From the outset, the project teams (PI Helen Nicholson, CIs Nadine Holdsworth and Jane Milling, PDRAs Erin Walcon and Molly Flynn and PhD students Cara Gray and Sarah Penny) have been keen to open up ways that amateur theatre might be researched, understood, analysed and documented. This special issue offers a number of perspectives on amateur participation in relation to professional theatre, as communities of interest and as activist practice. In particular, Erin Walcon and Helen Nicholson’s article offers one example of how the research team have been combining cultural theory and empathetic forms of ethnographic research to explore questions of sociability, social capital, and the relational quality of amateur theatre making.
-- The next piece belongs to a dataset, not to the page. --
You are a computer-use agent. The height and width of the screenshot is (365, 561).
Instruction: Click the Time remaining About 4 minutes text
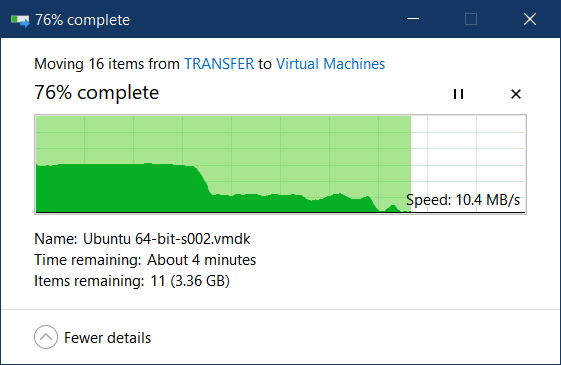(145, 260)
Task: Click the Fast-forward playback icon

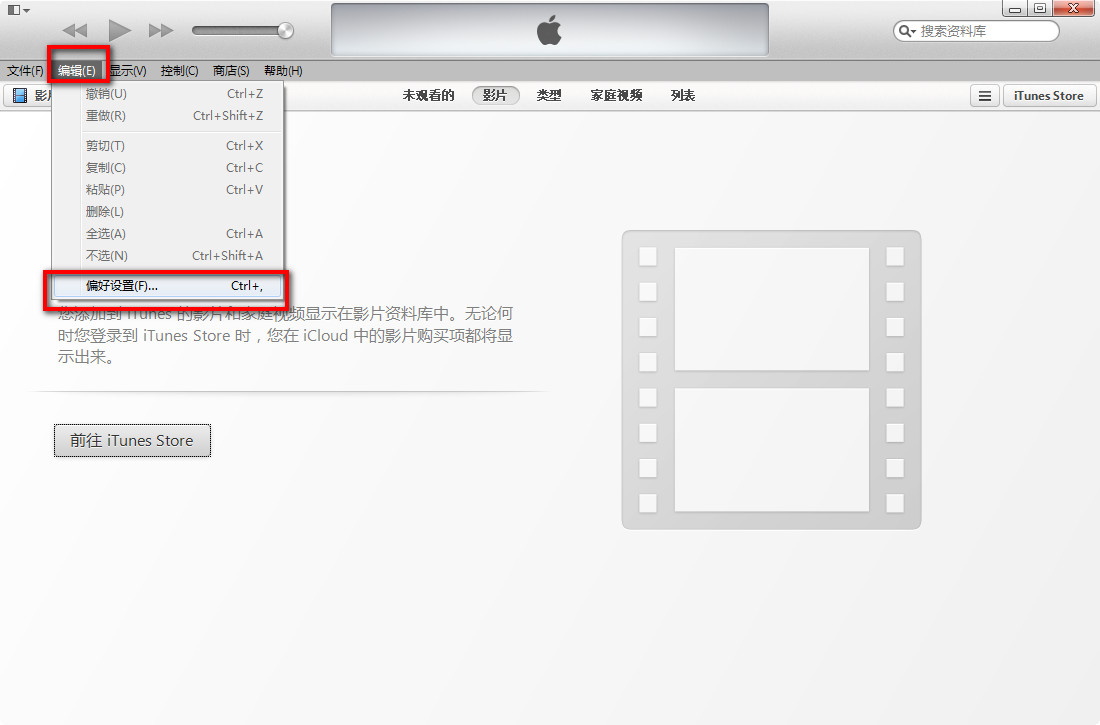Action: coord(161,30)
In addition, these Interventions give further insight into the diverse research methods employed during our research including workshops, conversations and interviews, participant observation, attendance at performances, archival research and ethnographic research in rehearsal rooms, costume stores, making spaces, committee rooms and amateur theatre festivals.
Inspired by Sherry Turkle’s collection Evocative Objects: Things We Think With (2007), we held ‘Evocative Objects’ workshops as part of the AHRC’s Connected Communities Ten Year Anniversary Festival in 2015. Members of the Amateur Dramatics: Crafting Communities in Space and Time project invited amateur theatre-makers to bring objects that captured their memories and stories. This collection of images and accompanying text documents some of the people, voices, objects and stories we encountered.
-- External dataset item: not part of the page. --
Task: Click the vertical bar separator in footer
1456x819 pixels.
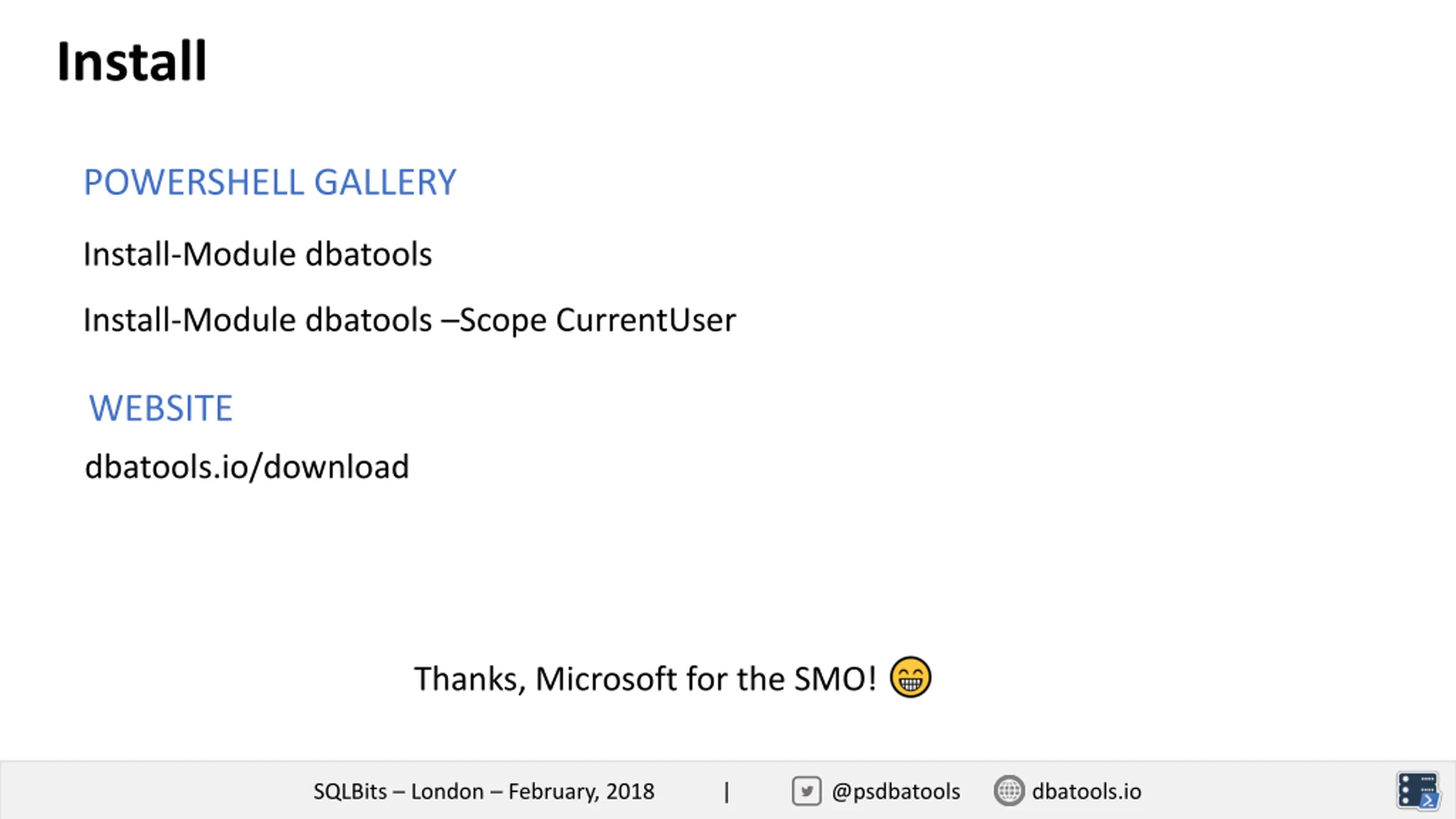Action: pyautogui.click(x=726, y=792)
‘You start an amateur and you end up an amateur’ offers a conversation with eighty-one-year-old Arthur Aldrich who shares thoughts on his origins in the amateur theatre sector, his transition to professional work as a theatre manager in the West End and regional repertory theatre and his return to the amateur sector as a director, adjudicator and current treasurer of Market Harborough Drama Society. His insights provide a glimpse into the distinctions he finds between the amateur and professional worlds and the deep sense of service that enables amateur theatre to flourish in towns, villages and cities across England.
Drawing on archival and ethnographic research, Sarah Penny and Nadine Holdsworth’s annotated slide show documenting amateur theatre in the Royal Navy offers a guided tour through some of the historical and contemporary theatrical events that have occurred on board ships and on naval bases. In particular it draws attention to the range of theatrical practices undertaken by the Royal Navy by offering illustrative examples of minstrel troupes, concert parties, crossing the line ceremonies, SODS operas, pantomimes and productions of Shakespeare.
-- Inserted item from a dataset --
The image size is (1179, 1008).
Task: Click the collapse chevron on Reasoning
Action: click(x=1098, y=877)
The For Love or Money? project aims to develop an understanding of the reciprocal relationship between amateur and professional theatre-makers in the twenty-first century, and how far, and in what ways, such collaborations are blurring boundaries between the sectors. In this piece, Molly Flynn draws on ethnographic research in rehearsal rooms and interviews with amateur participants and professional artists to reflect on the most ambitious and high profile example of amateur/professional collaboration in the UK in recent years, the Royal Shakespeare Company’s Open Stages Initiative.
All of these contributions document and represent efforts to create new spaces to consider the diversity of amateur theatre practice. We hope you enjoy the print issue and these accompanying Interventions and welcome your comments and feedback.
Nadine Holdsworth, co-editor of ‘Theatre, Performance and the Amateur Turn’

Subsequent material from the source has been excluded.